9.6 KiB
Metrics
etcd uses Prometheus for metrics reporting. The metrics can be used for real-time monitoring and debugging. etcd does not persist its metrics; if a member restarts, the metrics will be reset.
The simplest way to see the available metrics is to cURL the metrics endpoint /metrics
. The format is described here.
Follow the Prometheus getting started doc to spin up a Prometheus server to collect etcd metrics.
The naming of metrics follows the suggested Prometheus best practices. A metric name has an etcd
or etcd_debugging
prefix as its namespace and a subsystem prefix (for example wal
and etcdserver
).
etcd namespace metrics
The metrics under the etcd
prefix are for monitoring and alerting. They are stable high level metrics.
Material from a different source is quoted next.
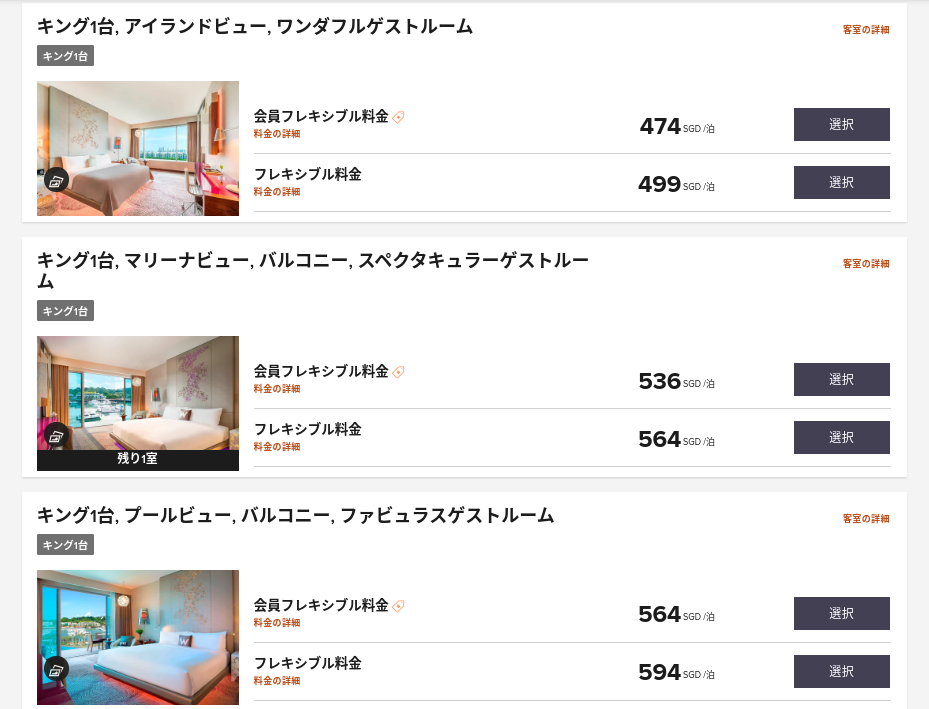929x709 pixels.
Task: View 料金の詳細 for 594 SGD rate
Action: click(x=277, y=681)
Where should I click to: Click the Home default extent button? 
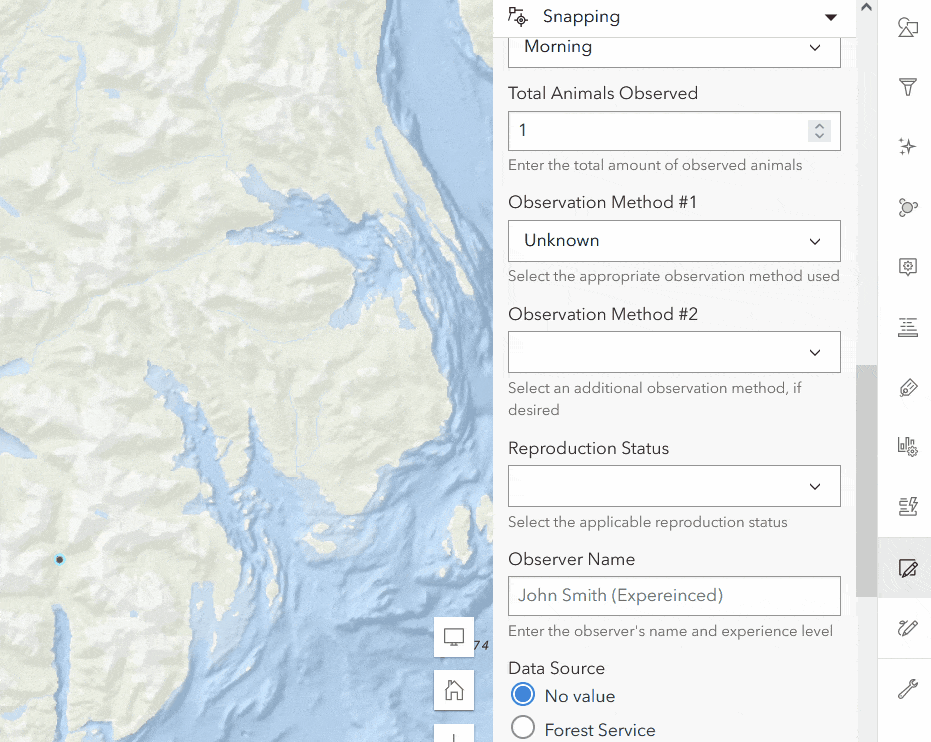point(454,689)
If there is any change of these metrics, it will be included in release notes.
Metrics that are etcd2 related are documented v2 metrics guide.
server
These metrics describe the status of the etcd server. In order to detect outages or problems for troubleshooting, the server metrics of every production etcd cluster should be closely monitored.
All these metrics are prefixed with etcd_server_
Name | Description | Type |
---|---|---|
has_leader | Whether or not a leader exists. 1 is existence, 0 is not. | Gauge |
leader_changes_seen_total | The number of leader changes seen. | Counter |
proposals_committed_total | The total number of consensus proposals committed. | Gauge |
has_leader
indicates whether the member has a leader. If a member does not have a leader, it is
totally unavailable. If all the members in the cluster do not have any leader, the entire cluster
is totally unavailable.
leader_changes_seen_total
counts the number of leader changes the member has seen since its start. Rapid leadership changes impact the performance of etcd significantly. It also signals that the leader is unstable, perhaps due to network connectivity issues or excessive load hitting the etcd cluster.
proposals_committed_total
records the total number of consensus proposals committed. This gauge should increase over time if the cluster is healthy. Several healthy members of an etcd cluster may have different total committed proposals at once. This discrepancy may be due to recovering from peers after starting, lagging behind the leader, or being the leader and therefore having the most commits. It is important to monitor this metric across all the members in the cluster; a consistently large lag between a single member and its leader indicates that member is slow or unhealthy.
disk
These metrics describe the status of the disk operations.
All these metrics are prefixed with etcd_disk_
.
Name | Description | Type |
---|---|---|
wal_fsync_duration_seconds | The latency distributions of fsync called by wal | Histogram |
backend_commit_duration_seconds | The latency distributions of commit called by backend. | Histogram |
A wal_fsync
is called when etcd persists its log entries to disk before applying them.
A backend_commit
is called when etcd commits an incremental snapshot of its most recent changes to disk.
High disk operation latencies (wal_fsync_duration_seconds
or backend_commit_duration_seconds
) often indicate disk issues. It may cause high request latency or make the cluster unstable.
network
These metrics describe the status of the network.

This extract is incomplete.